1) Difficulty may be experienced in trying to separate fixed and

variable elements of overhead costs. Unless this can be done with

reasonable accuracy, marginal costing cannot be very accurate.

Application of common sense and judgment will be necessary. 2)

The misuse of marginal costing approach may result in setting

selling prices which do not aloe for the full recovery of overhead.

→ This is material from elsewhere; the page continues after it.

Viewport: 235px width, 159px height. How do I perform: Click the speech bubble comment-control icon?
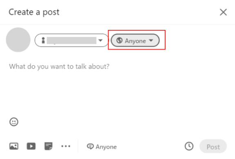[x=90, y=147]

This may be most likely in times of depression or increasing

competitors when prices set to undercut competitors may not allow

for a reasonable contribution margin.

3) The main assumption of marginal costing is that variable cost

per unit will be same at any level of activity. This is partly true

within a limited range of activity. With a major change in activity

there may be considerable change in the rates and prices of men,

material due to shortage of material, shortage of skilled labour,

concessions of bulk purchase, increased transportation costs,

changes in production of men and materials etc. 4) The assumption

that fixed costs remain constant in total regardless of changes in

volume will be correct up to a certain level of output. Some fixed

costs are liable to change from one period to another. For example,

salaries bill may go up because of annual increment or due to

change in the pay rates and due to pay structure. If there is a

substantial drop in activity, management may take immediate

action to cut the fixed costs by retrenchment of staff, renting

office-premises, warehouse taken lease may be given up etc.

5) Exclusion of fixed overheads from costs may lead to erroneous

conclusions. It may create problems in interfirm comparison,

higher demand for salaries and other benefits by employees, higher

demand for tax by Government authorities etc.

6) The exclusion of fixed overhead from inventory cost does not

constitute an accepted accounting procedure and, therefore,

adherence to marginal costing will involve deviation from accepted

accounting practices.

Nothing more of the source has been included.